The good news for Mitt Romney is that the gender gap that exploded toward the end of the Republican nominating season seems to have narrowed. A CNN poll last Friday even showed it virtually disappearing, with Romney tailing Obama by only 2 more points among women than among men. Other polls have shown a more pronounced split, but for now, Romney isn’t enduring the wide-scale abandonment by female voters that seemed possible a few months ago.

The bad news for Romney is that there’s still plenty of time for his party to get in the way and for the gap to reemerge. Just consider what’s probably going to happen in the Senate today.

Democrats in the chamber are set to bring to the floor the Paycheck Fairness Act, which would update the 49-year-old Equal Pay Act. With women still only earning 77 cents for every dollar men take in, the bill would force companies to show proof that there’s a business justification when a female employee is paid less than a man for the same work and would allow employees to share wage information with one another without fear of retaliation by their employer.

This is clearly an issue President Obama wants to talk about. He made a surprise appearance on a White House conference call Monday to urge passage.

“If Congress passes the Paycheck Fairness Act, women are going to have access to more tools to claim equal pay for equal work,” Obama said. “If they don’t, if Congress doesn’t act, then women are still going to have difficulty enforcing and pressing for this basic principle.”

But the bill is going nowhere. Republicans are set to filibuster it, and Democrats don’t appear to have anywhere close to the 60 votes they’d need to invoke cloture and pass it. (And even if the Senate passed it, there’s no reason to think the Republican House would ever pick it up.)

For Romney, the bill can’t go away quickly and quietly enough. His general election strategy depends on steering away from culturally and ideologically divisive antics as much as possible and framing the election as a simple referendum on voters’ economic anxiety. At the same time, though, he lives in perpetual fear of his party’s base, which still doesn’t really trust him. So an issue like the Paycheck Fairness Act puts him in a very tough bind: He doesn’t want to actively oppose it, because that could make it easy for Democrats to reopen the gender gap, but his fellow Republicans are strongly opposed to it and he doesn’t have the wiggle room to publicly defy them.

Romney’s way out of this jam is to ignore the subject and – when pressed to take a position – to give the answer he gave to “The Rachel Maddow Show” last night:

Of course, Governor Romney supports pay equity for women. In order to have pay equity, women need to have jobs, and they have been getting crushed in this anemic Obama economy, losing far more jobs than men. As president, Mitt Romney will create a pro-jobs business climate that will put all Americans back to work.

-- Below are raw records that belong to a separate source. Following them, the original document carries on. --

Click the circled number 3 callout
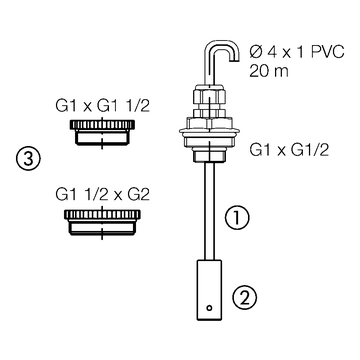tap(31, 159)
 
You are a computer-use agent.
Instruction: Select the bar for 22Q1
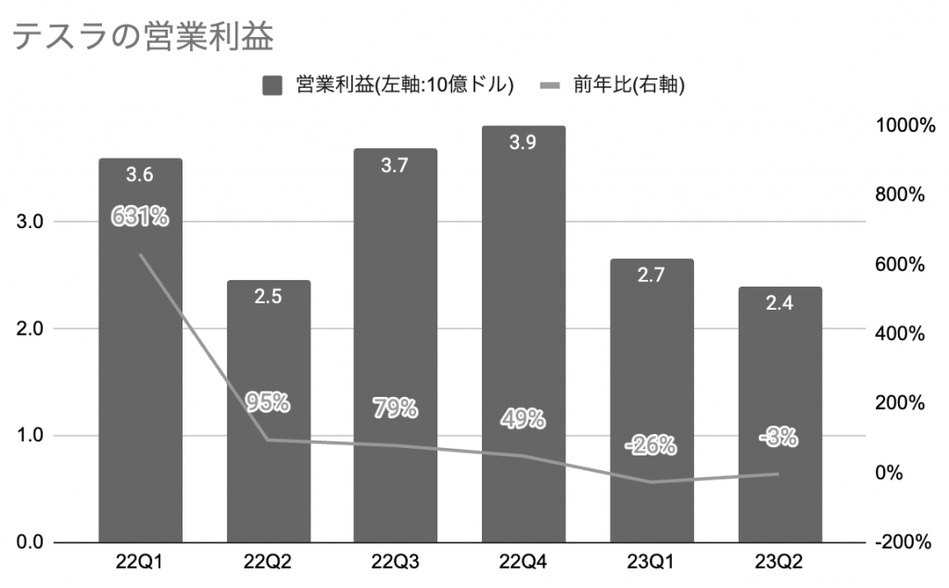coord(140,371)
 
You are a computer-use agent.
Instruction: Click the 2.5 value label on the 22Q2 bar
coord(268,297)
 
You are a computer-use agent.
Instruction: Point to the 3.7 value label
coord(396,165)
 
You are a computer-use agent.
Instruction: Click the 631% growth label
coord(140,217)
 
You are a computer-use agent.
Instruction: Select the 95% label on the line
coord(268,403)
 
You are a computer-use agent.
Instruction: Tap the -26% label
coord(652,446)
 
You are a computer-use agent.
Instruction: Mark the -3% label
coord(778,437)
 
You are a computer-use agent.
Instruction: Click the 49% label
coord(524,419)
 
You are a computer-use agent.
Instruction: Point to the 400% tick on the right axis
coord(902,334)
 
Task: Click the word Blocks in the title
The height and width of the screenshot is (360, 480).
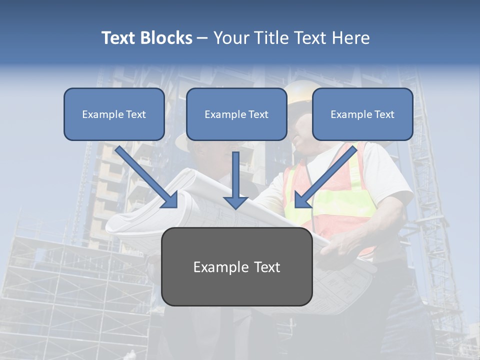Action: coord(166,38)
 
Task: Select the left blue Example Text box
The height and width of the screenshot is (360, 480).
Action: coord(114,114)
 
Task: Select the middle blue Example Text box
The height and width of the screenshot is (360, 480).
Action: coord(236,114)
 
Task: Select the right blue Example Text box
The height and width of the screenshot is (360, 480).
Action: coord(362,114)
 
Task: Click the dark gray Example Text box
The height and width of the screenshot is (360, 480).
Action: coord(236,266)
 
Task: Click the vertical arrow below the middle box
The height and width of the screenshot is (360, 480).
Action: coord(236,180)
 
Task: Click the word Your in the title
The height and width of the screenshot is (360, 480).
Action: coord(230,38)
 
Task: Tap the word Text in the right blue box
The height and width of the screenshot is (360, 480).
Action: coord(384,114)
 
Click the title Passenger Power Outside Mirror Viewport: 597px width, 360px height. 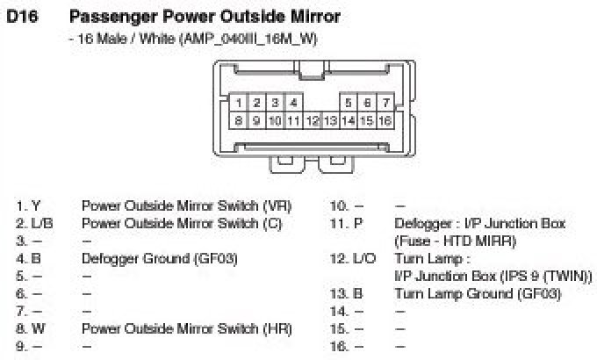(204, 17)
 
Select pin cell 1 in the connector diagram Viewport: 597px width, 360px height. (238, 104)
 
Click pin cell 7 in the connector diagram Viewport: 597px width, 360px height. (385, 104)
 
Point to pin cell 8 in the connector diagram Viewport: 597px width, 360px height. (238, 120)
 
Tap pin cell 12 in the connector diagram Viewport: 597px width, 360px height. (312, 120)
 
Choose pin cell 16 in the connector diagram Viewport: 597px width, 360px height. (385, 120)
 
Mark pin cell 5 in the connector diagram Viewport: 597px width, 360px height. (349, 104)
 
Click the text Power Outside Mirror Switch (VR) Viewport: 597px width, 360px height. (186, 206)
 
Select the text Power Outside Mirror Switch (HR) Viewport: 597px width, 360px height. (186, 329)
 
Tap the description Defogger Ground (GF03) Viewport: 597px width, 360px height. (159, 259)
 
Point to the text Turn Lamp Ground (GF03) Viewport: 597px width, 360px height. (478, 294)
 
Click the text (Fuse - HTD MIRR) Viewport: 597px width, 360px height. (455, 241)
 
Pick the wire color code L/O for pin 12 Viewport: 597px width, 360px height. (362, 259)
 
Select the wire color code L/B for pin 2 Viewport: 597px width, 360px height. (42, 224)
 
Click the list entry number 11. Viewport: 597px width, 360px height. (337, 224)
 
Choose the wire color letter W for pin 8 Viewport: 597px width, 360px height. (38, 329)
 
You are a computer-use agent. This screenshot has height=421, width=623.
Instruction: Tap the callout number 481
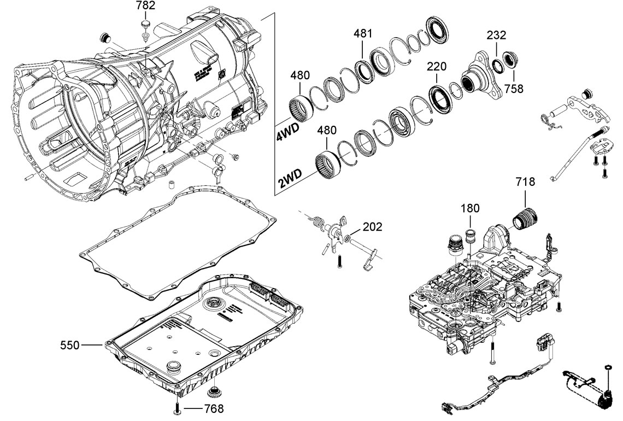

As non-answer answers go, you’ve almost got to admire that one. But it’s hard to square Romney’s timidity here with what Eric Cantor, the No. 2 Republican in the House, said this week will be his chief imperative as the party’s general election candidate:

“If you’re looking at an electoral strategy, my sense is that we have got to be able to talk to women and minorities in ways they identify,” Cantor told POLITICO on Monday. “When you’re looking at the independent voter, it is, in very kitchen table terms, … about jobs and the economy. It’s about whether there is going to be health care there, whether they’re going to be able to make it through the month, in terms of their limited income in a very practical, results-oriented way.”

The Romney campaign’s calculation that the Paycheck Fairness Act will soon be forgotten may be correct, and this might not be the moment the gender gap explodes again. But it illustrates the very real constraints that Romney faces as a Republican candidate. And there are still many different ways those constraints might cost him in November.